トランプに暗雲 無党派層の半数超「選挙戦から撤退すべき」
元不倫相手への口止め料支払いをめぐり業務記録改ざんの罪に問われ、米ニューヨークの陪審団から罪状34件すべてについて有罪の評決を受けた共和党のドナルド・トランプ前大統領について、無党派の有権者の半数超が2024年の大統領選から撤退すべきと考えていることが世論調査で明らかになった。有罪評決を受けたトランプに世論の厳しい見方を示す調査結果が相次いでいる。 ABCニュースと調査会社イプソスが2日に発表した共同世論調査によると、米国の有権者全体では49%が、トランプは有罪評決を受けて選挙運動を打ち切るべきだと回答した。この割合は4月の調査から1ポイント上がった。 無党派層ではトランプの撤退を求める人の割合が52%にのぼっている。トランプと民主党の現職ジョー・バイデン大統領のどちらの立候補にも反対するいわゆる「ダブルヘイター」では67%、共和党支持者では16%だった。調査は評決翌日の5月31日と6月1日に行われた。 調査会社モーニング・コンサルトが5月31日に実施した世論調査では、登録有権者の54%が有罪評決を「強く」または「どちらかというと」支持すると答えた。一方で、トランプに対する実刑判決には約半数が反対し、ふさわしいと思う刑罰としては罰金(69%)が最も多く、次が保護観察(49%)だった。 この調査でも、無党派層の49%がトランプは大統領選から撤退すべきだと答えている。 ロイター通信とイプソスが有罪評決直後に実施した共同世論調査によると、共和党支持者の56%は有罪評決で投票先を変えることはないとし、35%はむしろトランプに投票する可能性が高まったと答えている。 ただ、共和党支持者でも、有罪評決を受けてトランプに投票する可能性が低くなったと答えた人が10%いた。無党派層ではそう答えた人は25%、逆にトランプに投票する可能性が高くなったと答えた人は18%だった。

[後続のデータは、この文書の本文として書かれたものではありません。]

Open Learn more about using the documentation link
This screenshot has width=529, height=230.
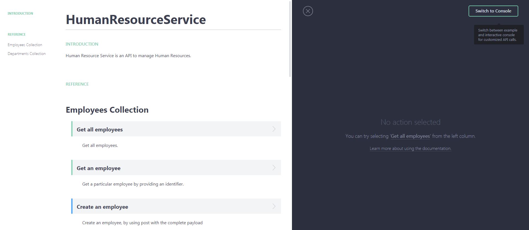(410, 149)
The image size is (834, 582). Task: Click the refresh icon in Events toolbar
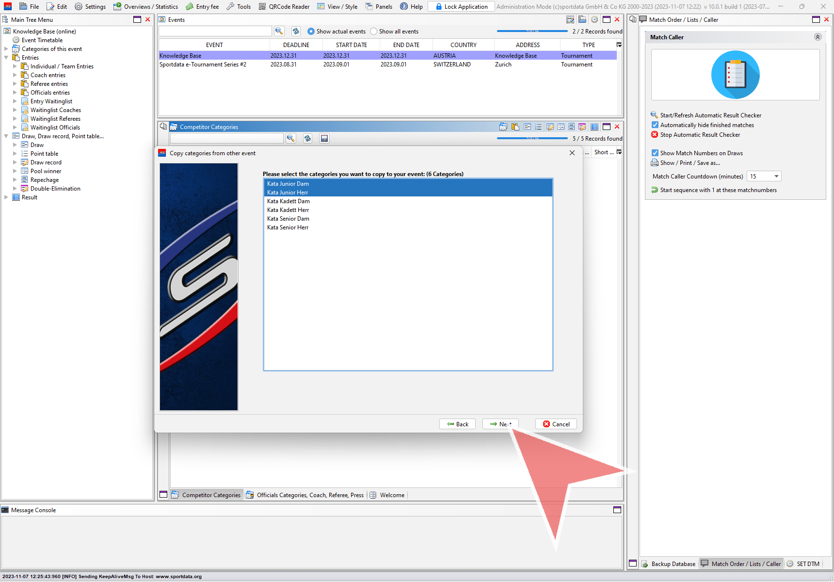(296, 31)

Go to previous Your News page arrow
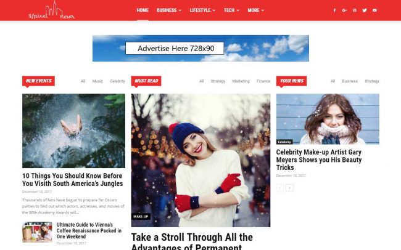click(280, 188)
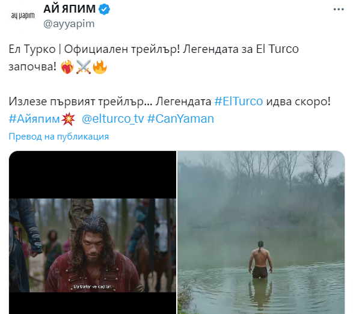Click the video subtitle text

[x=93, y=287]
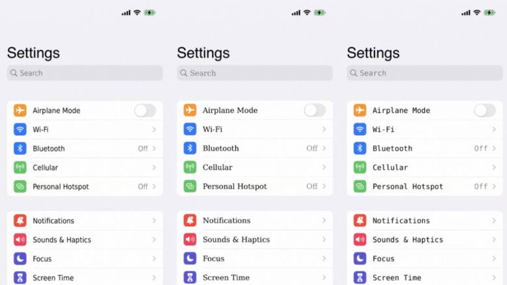
Task: Toggle Airplane Mode switch in left panel
Action: point(145,111)
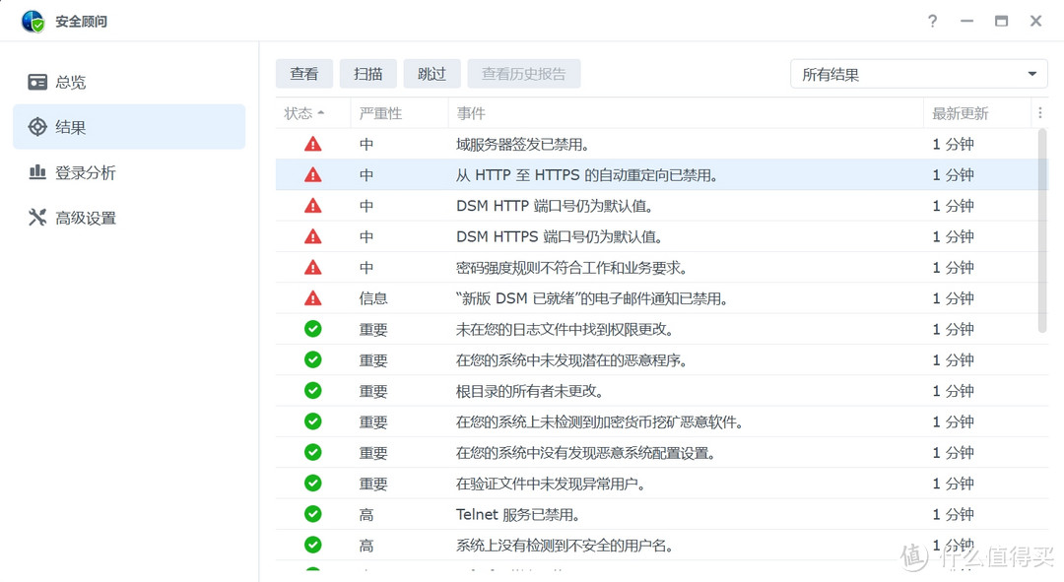Click the 总览 overview sidebar icon

(37, 82)
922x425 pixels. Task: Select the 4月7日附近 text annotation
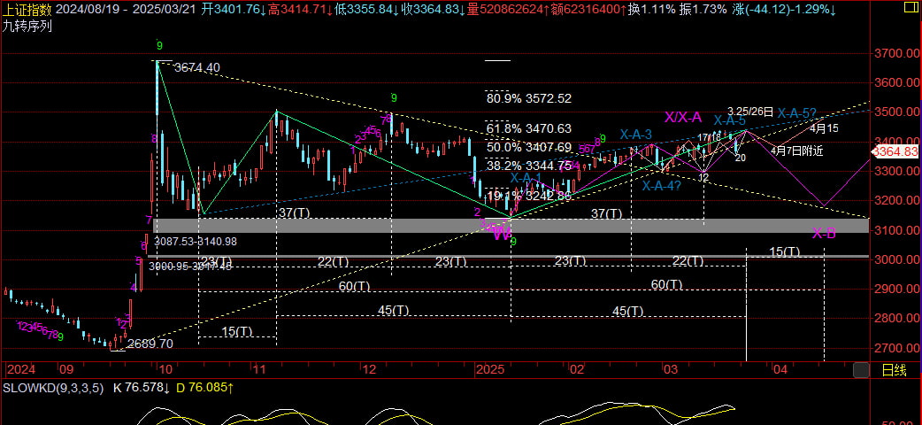click(797, 151)
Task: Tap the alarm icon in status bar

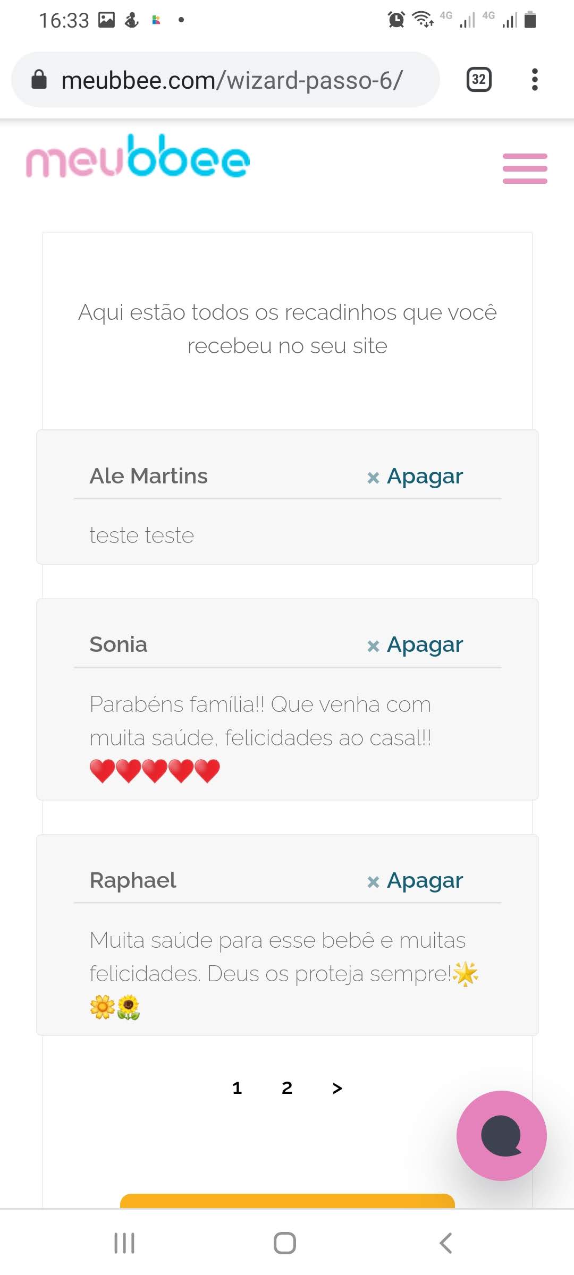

選挙戦の鍵を握る州ではこれまでトランプが優勢だったが…
■第三極の候補で構図複雑に ABCニュースとイプソスの調査結果によると、この件でトランプが罪に問われたのは政治的な動機に基づくと答えた有権者は無党派層でも51%にのぼった。共和党支持者では83%、民主党支持者では20%だった。 最近のいくつかの世論調査でもトランプとバイデン支持率はなお拮抗しているが、第三極の候補がバイデンを不利にする可能性もある。米公共ラジオのNPRとPBSニューズアワー、マリスト大学が5月30日に発表した共同世論調査では、バイデンはトランプとの直接対決なら2ポイントのリードを保っているものの、無所属のロバート・F・ケネディ・ジュニアのような第三極の候補を含めるとトランプがバイデンを4ポイント上回るという結果になっている。 勝敗を左右するスイングステート(揺れる州)では、これまでトランプがやや優勢となっている。ブルームバーグ通信とモーニング・コンサルトが5月、有罪評決前に実施した共同世論調査では、スイングステート7州全体の支持率でトランプがバイデンに4ポイント差をつけていた。 トランプに対する量刑は7月11日に言い渡される予定となっており、最も重い場合は禁錮136年、罰金17万ドル(約2600万円)を科される。トランプは有罪評決を不服として控訴する方針を示している。